While You Wait for the Others
Henry Krieger-Coble (#80, Sophomore (RS), 6'4, 235 lbs., Mt. Pleasant (IA) HS)
HKC could also slot into the Y-back role -- he was listed behind Duzey on the spring depth chart at the new position -- bu also has the blocking ability and athletic talent to eventually take the top tight end spot. A redshirt season in 2011, followed by a late spurt of productivity as a redshirt freshman highlighted in a three-catch, 24-yard, one-TD performance against Michigan. The depth chart is loaded in front of him for 2013, but the future is bright.
George Kittle (#46, Freshman (RS), 6'4, 210 lbs., Norman (OK) HS)
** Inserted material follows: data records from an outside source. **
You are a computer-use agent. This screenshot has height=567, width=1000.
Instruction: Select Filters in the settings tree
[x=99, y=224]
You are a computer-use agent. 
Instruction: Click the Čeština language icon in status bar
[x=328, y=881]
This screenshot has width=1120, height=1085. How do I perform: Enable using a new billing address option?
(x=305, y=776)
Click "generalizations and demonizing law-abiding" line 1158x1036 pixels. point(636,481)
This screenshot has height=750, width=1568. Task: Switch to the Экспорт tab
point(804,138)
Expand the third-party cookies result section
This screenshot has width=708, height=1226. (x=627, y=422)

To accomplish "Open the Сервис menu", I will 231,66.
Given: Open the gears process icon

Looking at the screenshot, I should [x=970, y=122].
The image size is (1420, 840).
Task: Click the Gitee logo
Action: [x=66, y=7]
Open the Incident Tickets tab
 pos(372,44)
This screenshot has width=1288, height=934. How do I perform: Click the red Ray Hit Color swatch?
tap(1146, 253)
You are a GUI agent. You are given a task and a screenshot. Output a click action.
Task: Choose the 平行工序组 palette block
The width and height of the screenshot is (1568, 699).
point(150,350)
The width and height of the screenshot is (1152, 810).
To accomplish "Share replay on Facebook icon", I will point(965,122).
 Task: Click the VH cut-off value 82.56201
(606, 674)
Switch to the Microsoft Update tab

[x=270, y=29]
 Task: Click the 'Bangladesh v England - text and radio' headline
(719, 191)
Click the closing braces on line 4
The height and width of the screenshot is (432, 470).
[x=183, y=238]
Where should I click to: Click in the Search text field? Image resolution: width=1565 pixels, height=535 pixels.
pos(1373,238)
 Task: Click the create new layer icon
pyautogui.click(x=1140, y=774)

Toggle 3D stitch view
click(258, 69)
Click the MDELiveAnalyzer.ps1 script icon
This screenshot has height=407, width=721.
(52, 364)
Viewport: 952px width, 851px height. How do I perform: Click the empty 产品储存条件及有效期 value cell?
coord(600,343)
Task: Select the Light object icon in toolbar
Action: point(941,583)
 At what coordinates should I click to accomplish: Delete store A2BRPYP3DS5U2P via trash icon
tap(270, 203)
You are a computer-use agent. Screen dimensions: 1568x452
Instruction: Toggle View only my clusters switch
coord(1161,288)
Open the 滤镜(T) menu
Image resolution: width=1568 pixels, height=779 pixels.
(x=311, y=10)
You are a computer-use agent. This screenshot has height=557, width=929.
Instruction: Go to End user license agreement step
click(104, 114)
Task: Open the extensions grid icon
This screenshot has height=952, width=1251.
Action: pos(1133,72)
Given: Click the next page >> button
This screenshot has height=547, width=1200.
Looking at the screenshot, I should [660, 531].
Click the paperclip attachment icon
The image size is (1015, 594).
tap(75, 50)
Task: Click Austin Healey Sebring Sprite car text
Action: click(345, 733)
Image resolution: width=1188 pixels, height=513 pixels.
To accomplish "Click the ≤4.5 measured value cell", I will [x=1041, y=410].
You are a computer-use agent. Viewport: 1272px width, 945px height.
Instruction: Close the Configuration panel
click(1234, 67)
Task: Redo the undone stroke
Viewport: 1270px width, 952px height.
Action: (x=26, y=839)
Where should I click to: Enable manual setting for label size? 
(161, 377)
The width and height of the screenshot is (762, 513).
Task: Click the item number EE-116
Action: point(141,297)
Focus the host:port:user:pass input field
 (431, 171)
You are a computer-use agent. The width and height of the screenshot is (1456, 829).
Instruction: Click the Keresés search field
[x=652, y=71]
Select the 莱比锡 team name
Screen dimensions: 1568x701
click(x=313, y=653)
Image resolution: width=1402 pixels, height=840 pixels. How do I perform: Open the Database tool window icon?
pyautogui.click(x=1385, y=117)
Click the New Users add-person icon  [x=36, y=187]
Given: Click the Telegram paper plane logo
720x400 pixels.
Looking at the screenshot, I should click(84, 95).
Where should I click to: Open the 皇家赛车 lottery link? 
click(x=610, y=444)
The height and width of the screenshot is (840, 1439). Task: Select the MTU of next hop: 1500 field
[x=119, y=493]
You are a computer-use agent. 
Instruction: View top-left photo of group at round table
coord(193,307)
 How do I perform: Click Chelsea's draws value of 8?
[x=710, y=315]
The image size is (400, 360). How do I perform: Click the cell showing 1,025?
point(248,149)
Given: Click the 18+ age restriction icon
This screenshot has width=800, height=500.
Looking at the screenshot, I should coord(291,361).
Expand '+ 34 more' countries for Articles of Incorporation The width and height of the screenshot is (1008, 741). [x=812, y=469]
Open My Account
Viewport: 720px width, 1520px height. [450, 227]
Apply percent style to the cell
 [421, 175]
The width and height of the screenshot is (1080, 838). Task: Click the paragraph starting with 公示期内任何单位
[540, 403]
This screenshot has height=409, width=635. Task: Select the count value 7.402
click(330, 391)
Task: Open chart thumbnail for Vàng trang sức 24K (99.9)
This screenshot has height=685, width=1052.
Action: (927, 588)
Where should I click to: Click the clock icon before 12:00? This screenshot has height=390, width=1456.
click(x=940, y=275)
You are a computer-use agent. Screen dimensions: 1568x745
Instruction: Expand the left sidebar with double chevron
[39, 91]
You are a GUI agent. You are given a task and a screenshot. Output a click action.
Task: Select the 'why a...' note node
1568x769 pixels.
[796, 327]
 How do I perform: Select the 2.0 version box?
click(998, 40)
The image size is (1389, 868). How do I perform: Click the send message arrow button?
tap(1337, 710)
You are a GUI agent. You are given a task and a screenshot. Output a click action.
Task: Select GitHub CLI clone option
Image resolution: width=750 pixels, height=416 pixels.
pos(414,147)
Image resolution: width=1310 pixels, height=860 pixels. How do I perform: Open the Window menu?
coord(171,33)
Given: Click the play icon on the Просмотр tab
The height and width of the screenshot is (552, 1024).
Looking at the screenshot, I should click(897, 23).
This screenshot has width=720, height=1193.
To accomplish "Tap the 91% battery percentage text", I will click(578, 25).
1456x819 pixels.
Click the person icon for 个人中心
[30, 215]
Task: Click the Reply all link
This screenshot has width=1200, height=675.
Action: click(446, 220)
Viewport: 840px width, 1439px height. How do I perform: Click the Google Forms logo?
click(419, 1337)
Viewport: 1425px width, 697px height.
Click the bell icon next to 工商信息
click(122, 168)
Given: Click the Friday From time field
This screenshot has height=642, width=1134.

Kittle, whose dad played offensive line at Iowa in the early 80s and took a circuitous, fascinating route to a spot on the current Oklahoma coaching staff, was a man without a position last year. The roster even listed him as an "athlete". But Kittle shined in Saturday's spring game, catching four passes for 36 yards and affirmatively asserting his place in the tight end rotation. Unfortunately for him, he's still probably stuck behind Duzey and HKC (who is Kittle's cousin) for the Y-back spot this season.
Jon Wisnieski (#??, Freshman, 6'5, 215 lbs., Dowling Catholic HS (West Des Moines))
Say hello to the default crown jewel of Iowa's 2013 recruiting class, the only player Iowa signed with a four-star rating from any of the scouting services...or at least until 24/7 dropped him to three-star status on Signing Day. He still had the highest rating of any Iowa recruit with that service. It probably won't save him from a redshirt unless he can contribute on special teams.
Ike Boettger (#??, Freshman, 6'5, 220 lbs., Cedar Falls (IA) HS)
Same goes for Boettger, who probably needs 20 additional pounds before he can play tight end in Iowa's system. Certainly a potential contributor in 2015, but it's highly unlikely you'll see him this fall.